• **EXCERPTED RECORDS**
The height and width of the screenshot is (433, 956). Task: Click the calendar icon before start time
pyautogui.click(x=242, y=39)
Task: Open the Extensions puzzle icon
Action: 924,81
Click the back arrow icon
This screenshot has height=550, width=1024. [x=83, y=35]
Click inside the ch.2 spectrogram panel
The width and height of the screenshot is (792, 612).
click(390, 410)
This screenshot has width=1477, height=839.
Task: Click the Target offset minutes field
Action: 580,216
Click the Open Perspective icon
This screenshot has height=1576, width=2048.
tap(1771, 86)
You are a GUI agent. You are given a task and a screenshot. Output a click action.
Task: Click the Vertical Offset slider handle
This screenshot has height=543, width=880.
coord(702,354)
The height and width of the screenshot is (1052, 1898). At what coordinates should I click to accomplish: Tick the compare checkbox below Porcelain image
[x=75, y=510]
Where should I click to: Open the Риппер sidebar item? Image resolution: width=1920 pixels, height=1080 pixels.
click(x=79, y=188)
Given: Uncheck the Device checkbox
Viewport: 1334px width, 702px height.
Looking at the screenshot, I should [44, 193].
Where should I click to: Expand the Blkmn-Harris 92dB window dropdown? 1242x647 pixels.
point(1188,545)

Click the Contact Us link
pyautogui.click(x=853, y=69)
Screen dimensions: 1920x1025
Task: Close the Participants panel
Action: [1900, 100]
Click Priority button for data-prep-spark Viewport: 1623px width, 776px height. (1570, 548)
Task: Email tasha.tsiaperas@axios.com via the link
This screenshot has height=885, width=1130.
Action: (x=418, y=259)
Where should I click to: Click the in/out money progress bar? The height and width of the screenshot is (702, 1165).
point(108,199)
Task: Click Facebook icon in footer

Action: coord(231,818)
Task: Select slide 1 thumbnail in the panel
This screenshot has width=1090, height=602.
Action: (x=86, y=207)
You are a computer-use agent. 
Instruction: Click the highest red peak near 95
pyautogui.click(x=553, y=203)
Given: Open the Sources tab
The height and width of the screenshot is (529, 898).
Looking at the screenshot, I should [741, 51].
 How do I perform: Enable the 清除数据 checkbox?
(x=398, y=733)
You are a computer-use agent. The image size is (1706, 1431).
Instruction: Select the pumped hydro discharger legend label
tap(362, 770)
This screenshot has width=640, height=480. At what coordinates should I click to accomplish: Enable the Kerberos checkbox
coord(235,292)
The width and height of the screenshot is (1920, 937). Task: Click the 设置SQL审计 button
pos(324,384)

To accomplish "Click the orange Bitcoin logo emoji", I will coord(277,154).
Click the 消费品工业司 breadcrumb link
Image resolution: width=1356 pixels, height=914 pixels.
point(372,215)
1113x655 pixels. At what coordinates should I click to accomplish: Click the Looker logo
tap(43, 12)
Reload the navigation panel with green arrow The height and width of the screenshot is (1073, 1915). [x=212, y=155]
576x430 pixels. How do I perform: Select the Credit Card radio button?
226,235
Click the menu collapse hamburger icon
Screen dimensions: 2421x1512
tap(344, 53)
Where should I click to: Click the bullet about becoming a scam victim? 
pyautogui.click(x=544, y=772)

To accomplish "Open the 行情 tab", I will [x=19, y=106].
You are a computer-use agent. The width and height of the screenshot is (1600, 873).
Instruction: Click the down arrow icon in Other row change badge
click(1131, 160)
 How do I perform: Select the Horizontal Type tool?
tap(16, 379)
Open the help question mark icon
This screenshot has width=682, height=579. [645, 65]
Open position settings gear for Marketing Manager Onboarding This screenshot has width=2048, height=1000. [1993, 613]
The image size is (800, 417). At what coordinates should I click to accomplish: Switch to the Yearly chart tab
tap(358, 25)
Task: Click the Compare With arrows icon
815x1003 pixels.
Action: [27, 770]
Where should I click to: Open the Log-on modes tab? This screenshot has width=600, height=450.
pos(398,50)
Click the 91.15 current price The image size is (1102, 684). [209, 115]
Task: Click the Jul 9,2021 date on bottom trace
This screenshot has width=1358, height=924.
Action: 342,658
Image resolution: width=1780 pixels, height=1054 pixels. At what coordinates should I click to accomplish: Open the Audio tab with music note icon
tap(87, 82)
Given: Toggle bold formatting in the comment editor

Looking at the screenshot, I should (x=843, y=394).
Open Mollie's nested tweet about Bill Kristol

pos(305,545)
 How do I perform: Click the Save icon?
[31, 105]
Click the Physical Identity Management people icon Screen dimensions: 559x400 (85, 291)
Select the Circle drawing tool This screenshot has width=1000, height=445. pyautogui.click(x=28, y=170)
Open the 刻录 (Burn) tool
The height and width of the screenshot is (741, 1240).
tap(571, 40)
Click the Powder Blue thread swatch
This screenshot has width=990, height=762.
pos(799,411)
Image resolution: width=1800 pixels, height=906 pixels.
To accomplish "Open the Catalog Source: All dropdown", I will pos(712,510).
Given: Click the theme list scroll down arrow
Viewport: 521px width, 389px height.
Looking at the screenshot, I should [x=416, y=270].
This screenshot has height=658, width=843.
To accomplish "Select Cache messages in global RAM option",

• **REQUIREMENT**
Copy the entries above word for word, from the first line to the last.

• **REPLY TO THE EXERCISE**
The height and width of the screenshot is (433, 956). Task: Click the calendar icon before start time
pyautogui.click(x=242, y=39)
Task: Open the Extensions puzzle icon
Action: 924,81
Click the back arrow icon
This screenshot has height=550, width=1024. [x=83, y=35]
Click inside the ch.2 spectrogram panel
The width and height of the screenshot is (792, 612).
click(390, 410)
This screenshot has width=1477, height=839.
Task: Click the Target offset minutes field
Action: 580,216
Click the Open Perspective icon
This screenshot has height=1576, width=2048.
tap(1771, 86)
You are a GUI agent. You are given a task and a screenshot. Output a click action.
Task: Click the Vertical Offset slider handle
This screenshot has height=543, width=880.
coord(702,354)
The height and width of the screenshot is (1052, 1898). At what coordinates should I click to accomplish: Tick the compare checkbox below Porcelain image
[x=75, y=510]
Where should I click to: Open the Риппер sidebar item? Image resolution: width=1920 pixels, height=1080 pixels.
click(x=79, y=188)
Given: Uncheck the Device checkbox
Viewport: 1334px width, 702px height.
Looking at the screenshot, I should [44, 193].
Where should I click to: Expand the Blkmn-Harris 92dB window dropdown? 1242x647 pixels.
point(1188,545)

Click the Contact Us link
pyautogui.click(x=853, y=69)
Screen dimensions: 1920x1025
Task: Close the Participants panel
Action: [1900, 100]
Click Priority button for data-prep-spark Viewport: 1623px width, 776px height. (1570, 548)
Task: Email tasha.tsiaperas@axios.com via the link
This screenshot has height=885, width=1130.
Action: (x=418, y=259)
Where should I click to: Click the in/out money progress bar? The height and width of the screenshot is (702, 1165).
point(108,199)
Task: Click Facebook icon in footer

Action: coord(231,818)
Task: Select slide 1 thumbnail in the panel
This screenshot has width=1090, height=602.
Action: (x=86, y=207)
You are a computer-use agent. 
Instruction: Click the highest red peak near 95
pyautogui.click(x=553, y=203)
Given: Open the Sources tab
The height and width of the screenshot is (529, 898).
Looking at the screenshot, I should [741, 51].
 How do I perform: Enable the 清除数据 checkbox?
(x=398, y=733)
You are a computer-use agent. The image size is (1706, 1431).
Instruction: Select the pumped hydro discharger legend label
tap(362, 770)
This screenshot has width=640, height=480. At what coordinates should I click to accomplish: Enable the Kerberos checkbox
coord(235,292)
The width and height of the screenshot is (1920, 937). Task: Click the 设置SQL审计 button
pos(324,384)

To accomplish "Click the orange Bitcoin logo emoji", I will coord(277,154).
Click the 消费品工业司 breadcrumb link
Image resolution: width=1356 pixels, height=914 pixels.
point(372,215)
1113x655 pixels. At what coordinates should I click to accomplish: Click the Looker logo
tap(43, 12)
Reload the navigation panel with green arrow The height and width of the screenshot is (1073, 1915). [x=212, y=155]
576x430 pixels. How do I perform: Select the Credit Card radio button?
226,235
Click the menu collapse hamburger icon
Screen dimensions: 2421x1512
tap(344, 53)
Where should I click to: Click the bullet about becoming a scam victim? 
pyautogui.click(x=544, y=772)

To accomplish "Open the 行情 tab", I will [x=19, y=106].
You are a computer-use agent. The width and height of the screenshot is (1600, 873).
Instruction: Click the down arrow icon in Other row change badge
click(1131, 160)
 How do I perform: Select the Horizontal Type tool?
tap(16, 379)
Open the help question mark icon
This screenshot has width=682, height=579. [645, 65]
Open position settings gear for Marketing Manager Onboarding This screenshot has width=2048, height=1000. [1993, 613]
The image size is (800, 417). At what coordinates should I click to accomplish: Switch to the Yearly chart tab
tap(358, 25)
Task: Click the Compare With arrows icon
815x1003 pixels.
Action: [27, 770]
Where should I click to: Open the Log-on modes tab? This screenshot has width=600, height=450.
pos(398,50)
Click the 91.15 current price The image size is (1102, 684). [209, 115]
Task: Click the Jul 9,2021 date on bottom trace
This screenshot has width=1358, height=924.
Action: 342,658
Image resolution: width=1780 pixels, height=1054 pixels. At what coordinates should I click to accomplish: Open the Audio tab with music note icon
tap(87, 82)
Given: Toggle bold formatting in the comment editor

Looking at the screenshot, I should (x=843, y=394).
Open Mollie's nested tweet about Bill Kristol

pos(305,545)
 How do I perform: Click the Save icon?
[31, 105]
Click the Physical Identity Management people icon Screen dimensions: 559x400 (85, 291)
Select the Circle drawing tool This screenshot has width=1000, height=445. pyautogui.click(x=28, y=170)
Open the 刻录 (Burn) tool
The height and width of the screenshot is (741, 1240).
tap(571, 40)
Click the Powder Blue thread swatch
This screenshot has width=990, height=762.
pos(799,411)
Image resolution: width=1800 pixels, height=906 pixels.
To accomplish "Open the Catalog Source: All dropdown", I will pos(712,510).
Given: Click the theme list scroll down arrow
Viewport: 521px width, 389px height.
Looking at the screenshot, I should [x=416, y=270].
This screenshot has height=658, width=843.
To accomplish "Select Cache messages in global RAM option",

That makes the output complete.